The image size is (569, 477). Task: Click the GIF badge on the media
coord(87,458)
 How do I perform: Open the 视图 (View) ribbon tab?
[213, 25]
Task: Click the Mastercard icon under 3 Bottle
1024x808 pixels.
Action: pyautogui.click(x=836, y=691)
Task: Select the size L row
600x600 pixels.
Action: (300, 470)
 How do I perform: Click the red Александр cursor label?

++++

What the exercise asks
Nothing but an exact reproduction of the entries is wanted.

Solution for this problem
The image size is (569, 477). Task: Click the GIF badge on the media
coord(87,458)
 How do I perform: Open the 视图 (View) ribbon tab?
[213, 25]
Task: Click the Mastercard icon under 3 Bottle
1024x808 pixels.
Action: pyautogui.click(x=836, y=691)
Task: Select the size L row
600x600 pixels.
Action: (300, 470)
 How do I perform: Click the red Александр cursor label?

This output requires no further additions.